Le seul fait qu’il soit également Président du Parti démocratique gabonais et que les présidents des deux chambres du Parlement soient membres d’instances censées le conseiller dans le cadre de ses attributions partisanes ne garantit nullement son impartialité.

Les conditions de la naissance du Parti démocratique gabonais et ses liens historiques avec l’appareil d’Etat ne permettent pas une application sereine et impartiale de l’article 20 de la Constitution.

Il s’ensuit des nominations aux hautes fonctions civiles et militaires fortement teintées de considérations partisanes et un mélange des genres qui, 21 ans après la restauration de la démocratie, est plus vivace que jamais.

En faisant de la défense et la sécurité une « exclusivité » du Président de la République selon la dernière révision constitutionnelle l’article 22 de la Constitution rompt non seulement l’équilibre des institutions en retirant au Premier ministre et donc au gouvernement ce maillon important des affaires publiques mais crée les conditions d’un climat sécuritaire ainsi que d’un pouvoir arbitraire et personnel.

L’article 24 de la Constitution consacre le principe de l’irresponsabilité du Président de la République devant le Parlement. En procédant, depuis plus d’une année maintenant, au rattachement d’établissements publics à la Présidence de la République, les autorités actuelles prennent sur eux le risque de rabaisser la fonction présidentielle en confiant au Président de la République des missions opérationnelles.

I-2 LE PARLEMENT

Emanation du peuple, le Parlement est aujourd’hui largement tributaire du découpage électoral. Or, il se trouve que ce découpage ne semble pas être par mu par des considérations idéologiques et ne tient nullement compte de la démographie et de la répartition des populations sur le territoire national.

Il s’ensuit un Parlement où les élus, notamment les députés, ont certes le même poids institutionnel mais représentent des portions du peuple très différentes du point de vue démographique.

Comment expliquer qu’une ville comme Oyem (70 000 d’habitants) ne dispose que d’un siège unique de député au même titre que la ville de NDINDI ( mois de 1000 habitants ) ? Bien que les données territoriales aient leur importance dans le découpage électoral, il convient de repenser la prise en compte des éléments démographiques pour un Parlement plus représentatif des populations.

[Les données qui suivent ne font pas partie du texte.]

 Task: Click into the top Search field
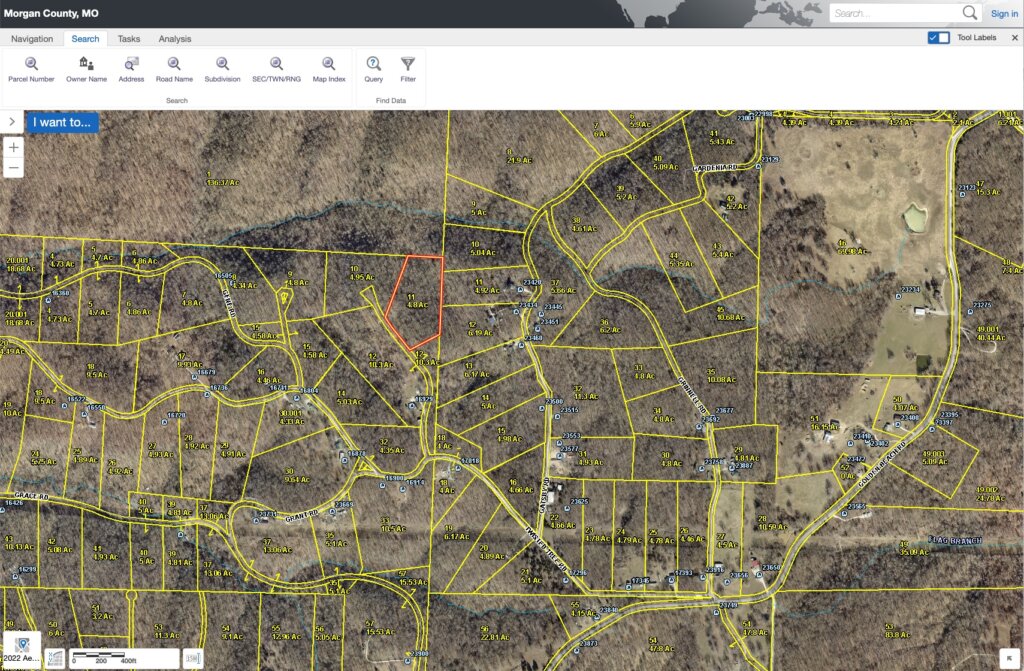tap(893, 13)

L’article 43 donne aux chambres du Parlement la possibilité de fixer leur ordre du jour à la « majorité absolue de leurs membres ». Mais, dans la pratique cette disposition est difficile à mettre en œuvre. L’ordre du jour des chambres du parlement est, à ce jour, systématiquement dicté par le gouvernement. S’ensuit une confusion, un mélange des genres qui laissent croire que le Parlement à pour mission la mise en œuvre de la politique de l’Exécutif comme on l’a récemment lu et entendu de la part d’éminents parlementaires.

L’abandon, par le Parlement, de sa mission de contrôle et sa mise sous tutelle de l’Exécutif sont si manifestes qu’elles donnent lieu à une connivence telle que les présidents des deux chambres se retrouvent à faire office de représentants du Président de la République, comme on l’a récemment vu lors des cérémonies d’investiture de chefs d’Etat étrangers au Mexique, au Brésil ou au Burkina Faso.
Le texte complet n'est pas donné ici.